Deuxième message : nous subissons tous, aujourd’hui, sans discrimination aucune, les assauts meurtriers du Covid-19. Pour nous, au Sahel, le Covid-19 s’ajoute à un tableau clinique déjà assombri. Nous faisons désormais face, aujourd’hui, à tous les chocs en même temps. Choc climatique avec le déficit pluviométrique, choc sécuritaire avec le terrorisme, choc économique avec la fonte des prix de nos produits d’exportation et la crise économique générée par le Covid-19.
Aujourd’hui, pour faire face à cette pandémie et ses conséquences incalculables, l’Afrique et le Sahel en particulier, ont besoin de liquidités nouvelles pour faire redémarrer une économie largement affectée ! Le Sahel a plus que jamais besoin d’une annulation pure et simple de sa dette ».
Dans un communiqué commun publié en amont de cette réunion, les agences humanitaires des Nations unies et plusieurs grandes organisations non gouvernementales avaient fait part de leur inquiétude quant à la situation sécuritaire et humanitaire dégradée dans les pays du Sahel. Elles appellent à une « action concertée et renforcée » pour venir en aide aux plus vulnérables, soulignant la nécessité du respect des droits humains et d’accès aux populations civiles pour les organisations humanitaires. Une coalition de la société civile avait appelé, de son côté, à mettre au centre des préoccupations la protection des civils et l'accès à la justice, en s’appuyant sur les sociétés civiles locales.
Pourquoi ça ne marche pas ?
Pourquoi ces initiatives internationales autour du Sahel ne fonctionnent-elles pas ? « Au fond ce qui manque, c’est une véritable réflexion, justement, sur cela. Pourquoi ça ne fonctionne pas, interroge Jean-Hervé Jezequel, directeur du projet Sahel à International crisis group à Dakar, joint par François Mazet. Je pense qu’une première chose, c’est de se rendre compte que la substance même de cette stratégie c’est de promouvoir le retour d’un Etat qui est à la base même de la crise. C’est-à-dire que la stratégie internationale, c’est de ramener dans les régions d’insurrection un Etat qui est bien souvent rejeté.

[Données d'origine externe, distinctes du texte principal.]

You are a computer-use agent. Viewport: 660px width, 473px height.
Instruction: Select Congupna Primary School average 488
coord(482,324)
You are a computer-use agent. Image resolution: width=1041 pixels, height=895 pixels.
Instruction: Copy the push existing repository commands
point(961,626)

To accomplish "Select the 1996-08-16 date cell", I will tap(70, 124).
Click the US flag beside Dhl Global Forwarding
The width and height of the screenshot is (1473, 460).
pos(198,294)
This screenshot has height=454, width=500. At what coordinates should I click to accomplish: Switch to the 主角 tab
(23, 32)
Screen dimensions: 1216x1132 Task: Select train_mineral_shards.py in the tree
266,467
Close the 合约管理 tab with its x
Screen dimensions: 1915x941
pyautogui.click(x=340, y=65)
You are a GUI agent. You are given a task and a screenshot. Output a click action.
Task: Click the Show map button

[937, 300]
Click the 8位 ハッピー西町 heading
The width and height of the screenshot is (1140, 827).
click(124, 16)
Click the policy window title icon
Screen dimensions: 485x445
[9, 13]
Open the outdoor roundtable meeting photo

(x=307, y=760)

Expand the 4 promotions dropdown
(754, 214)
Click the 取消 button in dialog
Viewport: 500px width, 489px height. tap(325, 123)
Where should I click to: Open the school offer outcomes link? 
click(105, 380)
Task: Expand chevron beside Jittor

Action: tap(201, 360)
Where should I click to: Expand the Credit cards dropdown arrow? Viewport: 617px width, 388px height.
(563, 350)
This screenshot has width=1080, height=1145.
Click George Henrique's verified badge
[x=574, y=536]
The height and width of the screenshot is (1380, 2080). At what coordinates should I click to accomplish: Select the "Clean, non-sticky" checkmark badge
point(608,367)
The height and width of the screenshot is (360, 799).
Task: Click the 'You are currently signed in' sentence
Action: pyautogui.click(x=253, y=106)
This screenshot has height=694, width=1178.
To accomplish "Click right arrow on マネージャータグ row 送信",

Or, à mon sens, le changement ne viendra pas de l’extérieur. Personne à l’extérieur ne peut changer la gouvernance du Sahel. Ce sont les forces sahéliennes. Ce sont les acteurs sahéliens qui peuvent promouvoir le changement de leur propre gouvernance, leur propre développement économique. Ce qu’il faut placer au centre, pour les acteurs internationaux, c’est le soutien aux forces du changement.
Sept ans après la crise, je pense qu’il y a un besoin d’interroger. Il ne faut peut-être pas s’interroger nécessairement sur les personnes, mais sur les manières de faire. C’est clair. Et une manière de changer effectivement les manières de faire, bien souvent ça passe aussi par un changement de générations ».
Le prochain sommet de la coalition est annoncé en présence des chefs d'Etat concernés à Nouakchott en juillet.